Datasets that can be downloaded from BeetleBase (ftp://bioinformatics.ksu.edu/pub/BeetleBase/3.0/) include the contig sequences, GFF (.gff3) and assembly files (.agp) for Tcas_3.0. Sequences of GLEAN genes, GLEAN cDNAs and GLEAN peptides as well as the corresponding files for the OGS are also available.

IMPLEMENTATION

All the genomic information was compiled into Genetic Feature Format Version 3 (GFF3), which is the most common extension of GFF. The compiled information was implemented using GMOD tools (http://www.gmod.org) such as PostgreSQL-based Chado 1.0, GBrowse 1.68, and CMAP 1.0. To query sequences against the Tribolium genome, we also installed stand alone BLAST and BLAT servers.

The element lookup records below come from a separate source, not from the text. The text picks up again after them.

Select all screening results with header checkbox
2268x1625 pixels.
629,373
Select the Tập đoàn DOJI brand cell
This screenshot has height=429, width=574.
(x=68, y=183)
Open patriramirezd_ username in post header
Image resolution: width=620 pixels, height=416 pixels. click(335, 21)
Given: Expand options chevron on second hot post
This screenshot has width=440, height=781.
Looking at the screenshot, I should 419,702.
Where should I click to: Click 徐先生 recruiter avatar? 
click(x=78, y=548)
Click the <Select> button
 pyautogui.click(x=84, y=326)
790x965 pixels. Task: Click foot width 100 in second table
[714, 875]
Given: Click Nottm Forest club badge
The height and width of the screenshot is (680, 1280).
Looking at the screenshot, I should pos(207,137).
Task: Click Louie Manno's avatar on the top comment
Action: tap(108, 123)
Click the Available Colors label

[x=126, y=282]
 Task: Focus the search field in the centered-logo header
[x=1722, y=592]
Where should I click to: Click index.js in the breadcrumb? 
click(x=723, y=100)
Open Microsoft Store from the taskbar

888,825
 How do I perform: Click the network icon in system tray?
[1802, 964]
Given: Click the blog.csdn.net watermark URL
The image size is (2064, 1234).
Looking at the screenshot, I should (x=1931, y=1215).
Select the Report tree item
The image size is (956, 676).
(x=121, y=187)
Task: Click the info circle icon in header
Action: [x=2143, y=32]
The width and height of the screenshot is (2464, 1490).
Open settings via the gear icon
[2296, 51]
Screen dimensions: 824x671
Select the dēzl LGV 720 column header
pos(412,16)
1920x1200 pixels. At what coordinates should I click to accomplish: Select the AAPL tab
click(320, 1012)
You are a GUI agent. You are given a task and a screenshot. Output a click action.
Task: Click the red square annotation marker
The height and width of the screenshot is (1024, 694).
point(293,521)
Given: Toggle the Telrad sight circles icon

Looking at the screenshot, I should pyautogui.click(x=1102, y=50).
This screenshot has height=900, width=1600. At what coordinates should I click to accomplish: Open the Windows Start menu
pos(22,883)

In this release of BeetleBase, we improved the usability by integrating these components.

FUNDING

Grant number P20 RR016475 from the National Center for Research Resources (NCRR), a component of the National Institutes of Health. Work at NCBI was supported by the Intramural Research Program of the NIH, National Library of Medicine. Funding for open access charge: National Center for Research Resources National Institutes of Health (P20 RR016475).

Conflict of interest statement. None declared.